Some journalists might be a shaken in thier dock martians..

Discussion in 'Current Events' started by Stephanie, Mar 7, 2006.

  1. Stephanie

    Stephanie Diamond Member Supporting Member

    Jul 11, 2004
    Thanks Received:
    Trophy Points:
    March 7, 2006
    Expect Journalistic Tongues to Loosen
    By Jack Kelly

    Journalists will be paying rapt attention when Steven Rosen and Keith Weissman go on trial next month for violation of the Espionage Act of 1917.

    Mr. Rosen and Mr. Weissman were officials of the American-Israel Public Affairs Committee. They received classified information from Lawrence Franklin, an analyst at the Department of Defense, which they passed on to an Israeli diplomat, and to journalists.
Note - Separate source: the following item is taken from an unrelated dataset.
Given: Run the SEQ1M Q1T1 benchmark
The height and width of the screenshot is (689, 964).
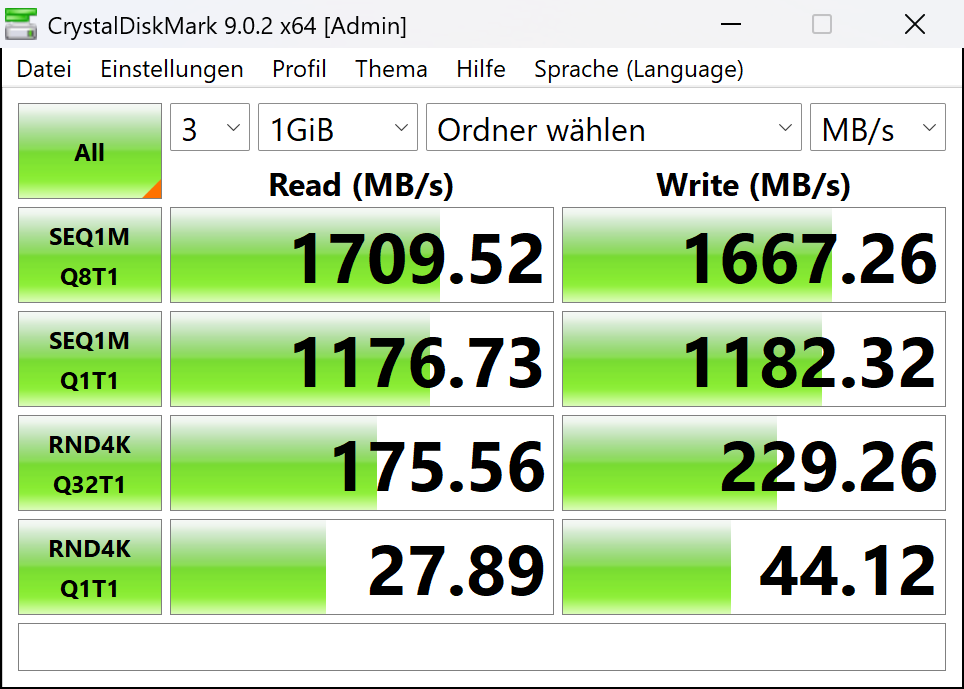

They are the first private citizens ever to be prosecuted under the Espionage Act.

    Mr. Franklin pled guilty Jan. 20th and was sentenced to more than 12 years in prison, though his sentence could be reduced in exchange for testimony against Mr. Rosen and Mr. Weissman.

    Journalists note there is little difference between what Mr. Rosen and Weissman are accused of doing, and what reporters who have published stories based on leaks of classified information have done, and beads of sweat form on their brows. The chickens hatched when journalists demanded a special prosecutor be appointed in the Valerie Plame case are coming home to roost.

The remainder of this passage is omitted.